Alibaba rolled out mini programs in 2018, and although they are accessible via Alipay and Taobao, they are nowhere nearly as popular as WeChat’s mini programs. Users mostly access these mini programs to pay vendors, and not to access content like with WeChat mini programs. The average Chinese user is unlikely to be aware that Alibaba uses mini programs for anything other than vendor payments or ordering food at a restaurant by scanning a QR code. Note, however, that anytime Alibaba mini programs are brought up, so is Starbucks’s presence. Yes, Alibaba has a very strong partnership with Starbucks, and that’s been the highlight of Alibaba’s mini programs (and pretty much the only one).
WeChat’s support for gaming makes sense. Tencent has plenty of expertise through strategic investments and acquisitions involving firms behind some of the most popular titles, such as Riot Games (League of Legends) and Supercell (Clash of Clans). Meanwhile, Alibaba’s efforts have lacked the social integration (via messaging and sharing), and gaming expertise that Tencent has so much of.
In terms of gamification, mini programs are where WeChat wins over Alibaba’s Tmall or Taobao. Whereas Alibaba appears to prefer launching proprietary games such as Taobao Life or the virtual cat game that was popular during this year’s Singles’ Day, Tencent’s mini programs allow brands to integrate their own games into their official WeChat official accounts and disseminate them through social sharing. Alibaba might own e-commerce, but Tencent owns gaming and, more importantly, social.
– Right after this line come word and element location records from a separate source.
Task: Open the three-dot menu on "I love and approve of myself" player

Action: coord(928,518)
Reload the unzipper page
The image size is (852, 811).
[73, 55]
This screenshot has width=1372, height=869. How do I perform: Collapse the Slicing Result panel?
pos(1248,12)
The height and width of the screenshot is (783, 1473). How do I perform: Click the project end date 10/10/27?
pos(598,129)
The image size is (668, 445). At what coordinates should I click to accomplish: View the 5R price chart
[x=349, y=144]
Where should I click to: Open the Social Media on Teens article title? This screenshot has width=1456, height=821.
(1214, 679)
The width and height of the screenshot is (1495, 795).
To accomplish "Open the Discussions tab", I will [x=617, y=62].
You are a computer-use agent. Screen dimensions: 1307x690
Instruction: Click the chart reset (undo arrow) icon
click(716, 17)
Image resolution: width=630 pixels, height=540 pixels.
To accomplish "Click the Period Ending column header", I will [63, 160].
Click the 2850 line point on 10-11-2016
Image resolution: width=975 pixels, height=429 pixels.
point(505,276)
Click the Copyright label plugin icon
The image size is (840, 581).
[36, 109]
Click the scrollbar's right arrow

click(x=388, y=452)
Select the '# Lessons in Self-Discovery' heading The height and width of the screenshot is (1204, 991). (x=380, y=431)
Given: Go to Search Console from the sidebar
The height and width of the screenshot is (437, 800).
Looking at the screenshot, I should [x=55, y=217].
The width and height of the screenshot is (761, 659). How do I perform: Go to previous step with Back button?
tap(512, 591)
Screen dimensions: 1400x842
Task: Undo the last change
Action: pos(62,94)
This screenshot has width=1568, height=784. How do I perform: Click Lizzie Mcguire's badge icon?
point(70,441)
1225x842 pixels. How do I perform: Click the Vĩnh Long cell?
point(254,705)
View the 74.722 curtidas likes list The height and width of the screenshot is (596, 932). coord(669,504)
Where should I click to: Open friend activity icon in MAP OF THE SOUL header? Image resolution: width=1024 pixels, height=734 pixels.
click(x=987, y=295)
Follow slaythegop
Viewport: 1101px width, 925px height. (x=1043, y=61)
Burberry’s Ratberry, Burberry released a series of short videos, showing the trench coat-wearing rodent enjoying adventures around the world — from London’s Chinatown to Turkey — while texting with Burberry brand ambassador and actress Zhou Dongyu.
It’s interesting that while the Starbucks mini program is one of Alibaba’s biggest, Starbucks still also signed a partnership with Tencent. Ouch.